3.2.7 Simulated change in ice dynamics

The ice sheet surface velocity change in 2100 with respect to 2015 using the NorESM1-M climate forcing under RCP8.5 with the medium oceanic sensitivity is shown in Fig. 13a. Associated with ice thinning (Fig. 7b), the remaining ice shelves show a large decrease in surface velocity. Modelled grounded-ice surface velocity changes are limited, with the notable exception of the ice streams feeding the Ross Ice Shelf that show a substantial acceleration (several hundred metres per year). The acceleration in this area is due to the grounding-line retreat simulated by the model under this climate scenario. The pattern of simulated ice velocity change is consistent with results from other ice sheet models (Seroussi et al.2020) and remains similar for the other forcings: decreased ice shelf velocity and increased grounded velocity only for scenarios that produce a grounding-line retreat in the future.

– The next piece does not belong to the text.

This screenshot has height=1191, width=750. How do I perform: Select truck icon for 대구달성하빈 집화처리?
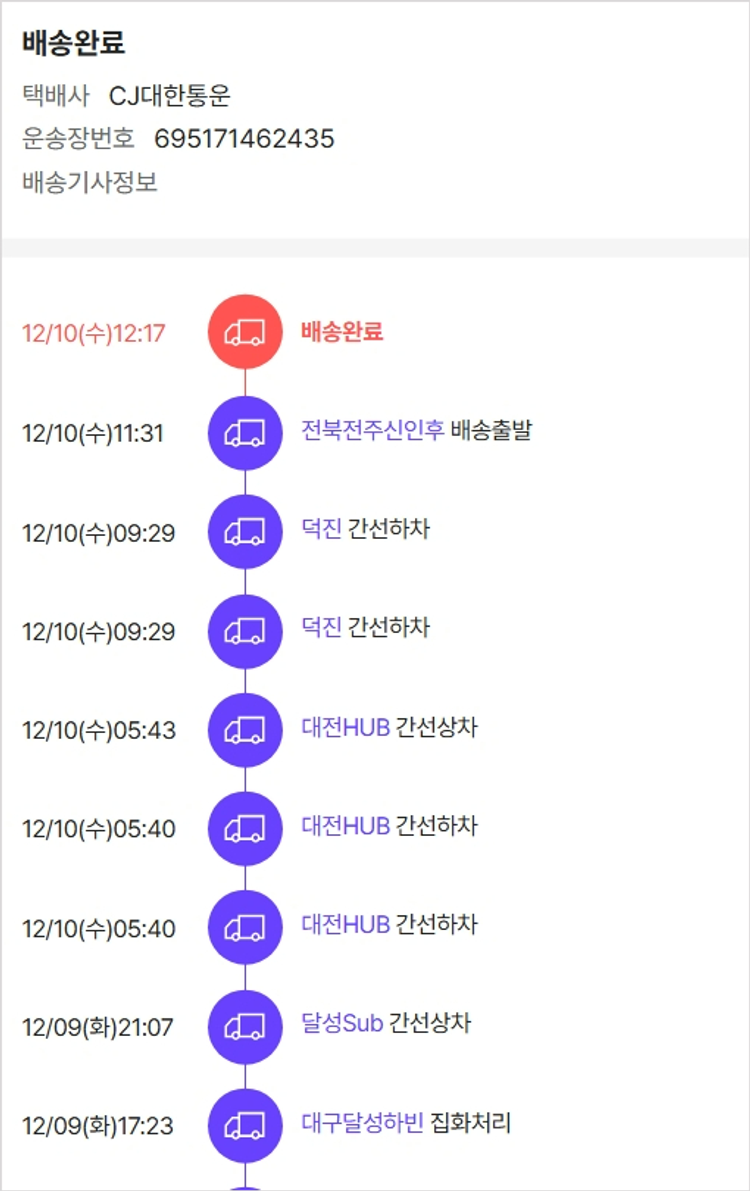[x=245, y=1125]
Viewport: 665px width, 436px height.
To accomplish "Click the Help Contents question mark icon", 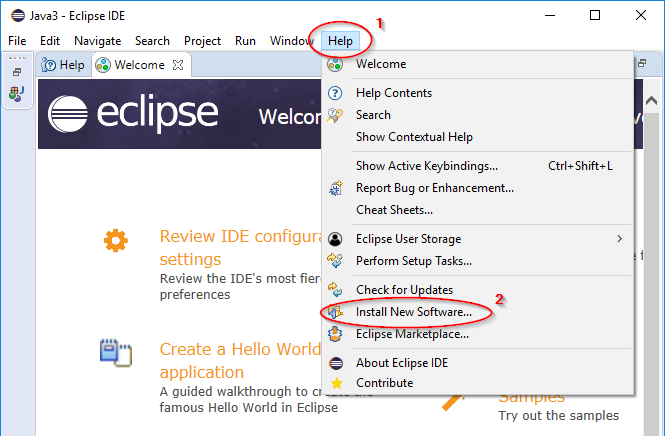I will point(336,93).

Another way to quantify the dynamic changes over this century is to integrate in time the mass conservation equation (Eq. 1). In doing so, the total ice thickness change from 2015 to 2100 is the superposition of two terms of different causes: the integral of the mass balance related to climate forcings (calving and surface and basal mass balance) and the integral of the ice flux divergence. The integral of the ice flux divergence can be seen as the dynamical contribution to ice thickness change. Such dynamical contribution is shown in Fig. 13b for the NorESM1-M climate forcing with the medium oceanic sensitivity. Generally the dynamical contribution follows the simulated change in surface velocity. In West Antarctica, the dynamical contribution has a strong spatial variability. It can reach up to more than 50 m decrease in ice thickness and as such explains most of the simulated ice thickness change shown in Fig. 7b. In East Antarctica there is a widespread, very small (a few centimetres) negative dynamical contribution to ice thickness change (ice thinning) that somehow moderates the ice thickening due to increased surface mass balance.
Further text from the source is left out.